• **Exercise requirements**:
What is the number of lines in the data that contain "second"? Respond with nothing else.

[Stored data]
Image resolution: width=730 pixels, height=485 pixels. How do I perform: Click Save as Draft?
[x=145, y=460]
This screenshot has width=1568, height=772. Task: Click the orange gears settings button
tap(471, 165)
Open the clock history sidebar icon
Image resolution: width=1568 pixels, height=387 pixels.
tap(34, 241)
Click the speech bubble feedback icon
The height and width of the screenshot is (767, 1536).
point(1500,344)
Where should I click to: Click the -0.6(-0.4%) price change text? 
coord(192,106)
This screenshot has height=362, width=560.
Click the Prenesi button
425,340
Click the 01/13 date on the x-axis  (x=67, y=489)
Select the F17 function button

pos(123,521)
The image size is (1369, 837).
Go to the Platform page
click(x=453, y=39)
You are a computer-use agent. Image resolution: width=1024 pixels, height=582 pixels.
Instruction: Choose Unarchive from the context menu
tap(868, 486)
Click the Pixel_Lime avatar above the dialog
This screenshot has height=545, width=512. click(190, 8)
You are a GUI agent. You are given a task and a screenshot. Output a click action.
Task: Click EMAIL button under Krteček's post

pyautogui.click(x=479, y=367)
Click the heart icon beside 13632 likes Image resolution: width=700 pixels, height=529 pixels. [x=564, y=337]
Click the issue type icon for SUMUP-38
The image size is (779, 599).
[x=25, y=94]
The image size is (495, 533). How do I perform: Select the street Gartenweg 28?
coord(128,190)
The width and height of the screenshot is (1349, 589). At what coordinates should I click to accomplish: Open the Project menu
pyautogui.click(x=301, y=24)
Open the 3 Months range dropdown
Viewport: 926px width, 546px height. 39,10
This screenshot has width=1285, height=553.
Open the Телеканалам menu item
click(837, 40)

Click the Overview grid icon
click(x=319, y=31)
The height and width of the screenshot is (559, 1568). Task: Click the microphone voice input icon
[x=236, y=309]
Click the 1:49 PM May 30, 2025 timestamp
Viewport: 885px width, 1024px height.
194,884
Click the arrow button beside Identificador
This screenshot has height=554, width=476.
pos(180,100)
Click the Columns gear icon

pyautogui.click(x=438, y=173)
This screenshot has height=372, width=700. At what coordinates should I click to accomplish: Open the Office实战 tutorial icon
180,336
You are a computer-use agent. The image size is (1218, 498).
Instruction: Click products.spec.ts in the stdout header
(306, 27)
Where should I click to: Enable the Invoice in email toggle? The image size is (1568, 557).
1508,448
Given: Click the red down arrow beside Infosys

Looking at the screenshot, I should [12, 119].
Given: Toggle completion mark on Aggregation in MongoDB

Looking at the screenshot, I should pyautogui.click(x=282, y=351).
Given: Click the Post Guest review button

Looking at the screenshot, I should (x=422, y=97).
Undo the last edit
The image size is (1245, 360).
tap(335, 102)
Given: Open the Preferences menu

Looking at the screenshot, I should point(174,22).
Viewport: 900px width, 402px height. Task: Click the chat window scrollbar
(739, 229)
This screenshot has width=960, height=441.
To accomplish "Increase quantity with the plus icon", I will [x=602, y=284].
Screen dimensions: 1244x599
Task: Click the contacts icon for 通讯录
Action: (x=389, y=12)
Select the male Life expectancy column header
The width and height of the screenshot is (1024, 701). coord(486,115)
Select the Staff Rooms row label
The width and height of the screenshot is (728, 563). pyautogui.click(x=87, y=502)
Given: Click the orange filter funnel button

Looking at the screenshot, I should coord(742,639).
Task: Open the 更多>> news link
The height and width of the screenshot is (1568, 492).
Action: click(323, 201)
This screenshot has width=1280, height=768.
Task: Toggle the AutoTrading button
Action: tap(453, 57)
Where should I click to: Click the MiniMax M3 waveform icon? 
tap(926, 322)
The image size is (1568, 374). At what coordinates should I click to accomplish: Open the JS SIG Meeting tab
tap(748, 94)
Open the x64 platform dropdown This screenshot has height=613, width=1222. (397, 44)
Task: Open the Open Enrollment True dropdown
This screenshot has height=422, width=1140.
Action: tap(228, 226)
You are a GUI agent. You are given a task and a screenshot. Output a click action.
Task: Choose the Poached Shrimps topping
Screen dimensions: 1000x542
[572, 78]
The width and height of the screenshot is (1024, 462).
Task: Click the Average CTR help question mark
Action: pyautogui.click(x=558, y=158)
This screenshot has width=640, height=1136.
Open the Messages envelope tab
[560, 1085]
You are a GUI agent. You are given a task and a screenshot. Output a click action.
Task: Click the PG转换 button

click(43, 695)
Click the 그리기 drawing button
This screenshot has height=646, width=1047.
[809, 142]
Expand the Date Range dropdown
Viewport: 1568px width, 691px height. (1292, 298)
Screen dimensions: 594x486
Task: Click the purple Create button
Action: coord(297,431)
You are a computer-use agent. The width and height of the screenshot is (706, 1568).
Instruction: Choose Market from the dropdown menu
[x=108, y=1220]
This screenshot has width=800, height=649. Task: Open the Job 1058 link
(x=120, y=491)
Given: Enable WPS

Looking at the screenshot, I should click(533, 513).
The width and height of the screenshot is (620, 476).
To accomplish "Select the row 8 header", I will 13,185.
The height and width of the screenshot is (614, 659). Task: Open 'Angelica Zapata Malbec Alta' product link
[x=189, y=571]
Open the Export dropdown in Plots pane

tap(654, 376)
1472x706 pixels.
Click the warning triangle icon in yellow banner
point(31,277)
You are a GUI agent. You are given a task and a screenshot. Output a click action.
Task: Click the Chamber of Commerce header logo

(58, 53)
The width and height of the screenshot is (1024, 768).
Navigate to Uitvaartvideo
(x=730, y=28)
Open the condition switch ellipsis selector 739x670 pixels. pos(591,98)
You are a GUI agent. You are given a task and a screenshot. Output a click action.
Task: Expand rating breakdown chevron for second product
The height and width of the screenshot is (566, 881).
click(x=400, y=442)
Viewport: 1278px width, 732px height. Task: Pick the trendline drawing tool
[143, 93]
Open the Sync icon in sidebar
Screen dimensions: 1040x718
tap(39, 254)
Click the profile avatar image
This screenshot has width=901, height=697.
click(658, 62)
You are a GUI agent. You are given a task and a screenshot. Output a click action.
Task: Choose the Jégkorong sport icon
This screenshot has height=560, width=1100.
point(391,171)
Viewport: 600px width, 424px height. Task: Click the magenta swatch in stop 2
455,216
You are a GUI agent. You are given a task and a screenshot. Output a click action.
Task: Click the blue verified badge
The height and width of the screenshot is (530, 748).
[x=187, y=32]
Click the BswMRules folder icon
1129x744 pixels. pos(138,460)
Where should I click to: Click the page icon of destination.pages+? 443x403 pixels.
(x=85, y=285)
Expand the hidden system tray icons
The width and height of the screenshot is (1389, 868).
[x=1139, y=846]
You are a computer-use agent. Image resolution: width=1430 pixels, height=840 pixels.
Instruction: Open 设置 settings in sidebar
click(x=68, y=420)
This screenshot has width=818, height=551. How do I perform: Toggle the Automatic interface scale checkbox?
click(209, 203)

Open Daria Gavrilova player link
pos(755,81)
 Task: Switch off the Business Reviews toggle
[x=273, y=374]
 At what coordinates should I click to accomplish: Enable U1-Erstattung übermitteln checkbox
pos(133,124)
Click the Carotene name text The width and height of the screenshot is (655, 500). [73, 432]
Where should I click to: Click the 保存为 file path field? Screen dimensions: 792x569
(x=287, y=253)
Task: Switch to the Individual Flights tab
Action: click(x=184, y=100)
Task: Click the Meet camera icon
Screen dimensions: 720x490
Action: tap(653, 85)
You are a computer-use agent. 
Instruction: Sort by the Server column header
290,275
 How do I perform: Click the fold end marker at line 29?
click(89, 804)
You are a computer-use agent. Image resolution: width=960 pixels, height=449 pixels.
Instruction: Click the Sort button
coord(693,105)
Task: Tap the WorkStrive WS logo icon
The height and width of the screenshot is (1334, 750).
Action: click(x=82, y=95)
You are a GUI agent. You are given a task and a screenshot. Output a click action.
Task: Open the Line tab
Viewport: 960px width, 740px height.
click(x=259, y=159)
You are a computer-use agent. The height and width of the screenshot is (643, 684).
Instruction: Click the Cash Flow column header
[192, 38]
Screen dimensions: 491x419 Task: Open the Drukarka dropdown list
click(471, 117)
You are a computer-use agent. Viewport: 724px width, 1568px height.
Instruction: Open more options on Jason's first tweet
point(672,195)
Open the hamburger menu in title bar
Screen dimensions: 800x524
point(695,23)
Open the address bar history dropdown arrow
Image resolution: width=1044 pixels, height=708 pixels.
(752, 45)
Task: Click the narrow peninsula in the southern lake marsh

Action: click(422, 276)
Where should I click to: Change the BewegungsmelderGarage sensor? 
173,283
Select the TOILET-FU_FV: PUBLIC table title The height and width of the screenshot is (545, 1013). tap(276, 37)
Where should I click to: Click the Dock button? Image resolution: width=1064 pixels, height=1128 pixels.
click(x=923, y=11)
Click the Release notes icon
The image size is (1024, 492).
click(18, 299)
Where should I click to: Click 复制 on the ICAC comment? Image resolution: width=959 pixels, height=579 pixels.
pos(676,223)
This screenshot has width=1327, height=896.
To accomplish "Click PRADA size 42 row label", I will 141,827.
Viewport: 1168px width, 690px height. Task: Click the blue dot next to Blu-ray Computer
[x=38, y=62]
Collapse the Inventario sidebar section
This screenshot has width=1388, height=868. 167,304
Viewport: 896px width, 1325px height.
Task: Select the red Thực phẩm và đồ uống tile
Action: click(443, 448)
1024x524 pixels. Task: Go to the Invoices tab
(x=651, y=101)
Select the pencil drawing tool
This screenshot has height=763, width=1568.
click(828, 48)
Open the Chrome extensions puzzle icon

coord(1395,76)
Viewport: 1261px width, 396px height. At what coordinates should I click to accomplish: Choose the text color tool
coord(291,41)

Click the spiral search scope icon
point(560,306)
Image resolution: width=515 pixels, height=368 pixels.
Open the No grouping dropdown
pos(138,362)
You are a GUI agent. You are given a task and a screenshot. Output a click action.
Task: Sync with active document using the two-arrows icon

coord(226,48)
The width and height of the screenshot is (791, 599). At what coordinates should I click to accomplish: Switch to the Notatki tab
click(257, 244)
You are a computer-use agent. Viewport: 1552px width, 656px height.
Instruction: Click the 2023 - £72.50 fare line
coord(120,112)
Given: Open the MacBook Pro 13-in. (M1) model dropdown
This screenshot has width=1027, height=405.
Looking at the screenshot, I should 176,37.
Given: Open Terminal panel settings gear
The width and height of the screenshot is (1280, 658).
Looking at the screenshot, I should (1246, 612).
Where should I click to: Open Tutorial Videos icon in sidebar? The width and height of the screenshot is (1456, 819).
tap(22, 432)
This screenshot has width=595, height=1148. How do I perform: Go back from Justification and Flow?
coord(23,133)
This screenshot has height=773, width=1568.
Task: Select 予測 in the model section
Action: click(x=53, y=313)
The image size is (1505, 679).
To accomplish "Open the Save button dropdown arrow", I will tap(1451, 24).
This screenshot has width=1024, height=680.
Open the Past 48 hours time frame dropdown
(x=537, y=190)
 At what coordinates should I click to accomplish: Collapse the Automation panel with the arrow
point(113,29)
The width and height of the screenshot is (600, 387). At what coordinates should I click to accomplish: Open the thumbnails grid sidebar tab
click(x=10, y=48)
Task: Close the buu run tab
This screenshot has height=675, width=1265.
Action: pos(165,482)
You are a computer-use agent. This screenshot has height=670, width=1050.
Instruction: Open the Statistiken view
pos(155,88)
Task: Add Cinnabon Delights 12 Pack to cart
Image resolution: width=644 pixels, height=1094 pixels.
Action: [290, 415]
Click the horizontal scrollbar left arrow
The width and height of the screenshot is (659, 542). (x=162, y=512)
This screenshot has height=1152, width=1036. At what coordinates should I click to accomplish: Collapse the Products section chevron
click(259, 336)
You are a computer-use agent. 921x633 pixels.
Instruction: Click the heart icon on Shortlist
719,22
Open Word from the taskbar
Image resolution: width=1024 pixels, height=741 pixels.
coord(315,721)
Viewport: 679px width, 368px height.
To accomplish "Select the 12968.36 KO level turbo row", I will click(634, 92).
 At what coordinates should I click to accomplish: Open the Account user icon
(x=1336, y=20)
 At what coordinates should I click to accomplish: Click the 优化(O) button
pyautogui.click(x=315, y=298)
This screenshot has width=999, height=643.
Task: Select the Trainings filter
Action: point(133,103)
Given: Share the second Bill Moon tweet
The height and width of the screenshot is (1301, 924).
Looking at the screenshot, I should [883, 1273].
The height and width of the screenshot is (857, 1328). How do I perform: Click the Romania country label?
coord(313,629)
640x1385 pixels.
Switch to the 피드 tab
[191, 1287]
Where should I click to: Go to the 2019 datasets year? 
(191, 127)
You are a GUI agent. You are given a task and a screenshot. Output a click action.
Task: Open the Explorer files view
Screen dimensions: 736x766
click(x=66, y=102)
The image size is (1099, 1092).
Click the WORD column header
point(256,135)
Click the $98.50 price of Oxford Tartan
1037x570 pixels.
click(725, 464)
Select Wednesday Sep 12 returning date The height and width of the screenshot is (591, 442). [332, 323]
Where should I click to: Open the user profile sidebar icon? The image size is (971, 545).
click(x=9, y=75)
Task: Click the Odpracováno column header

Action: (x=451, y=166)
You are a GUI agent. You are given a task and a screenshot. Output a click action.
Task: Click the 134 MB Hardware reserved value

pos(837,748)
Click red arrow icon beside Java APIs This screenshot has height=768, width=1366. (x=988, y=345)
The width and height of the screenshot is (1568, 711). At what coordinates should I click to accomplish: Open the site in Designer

• **Result of this task**:
2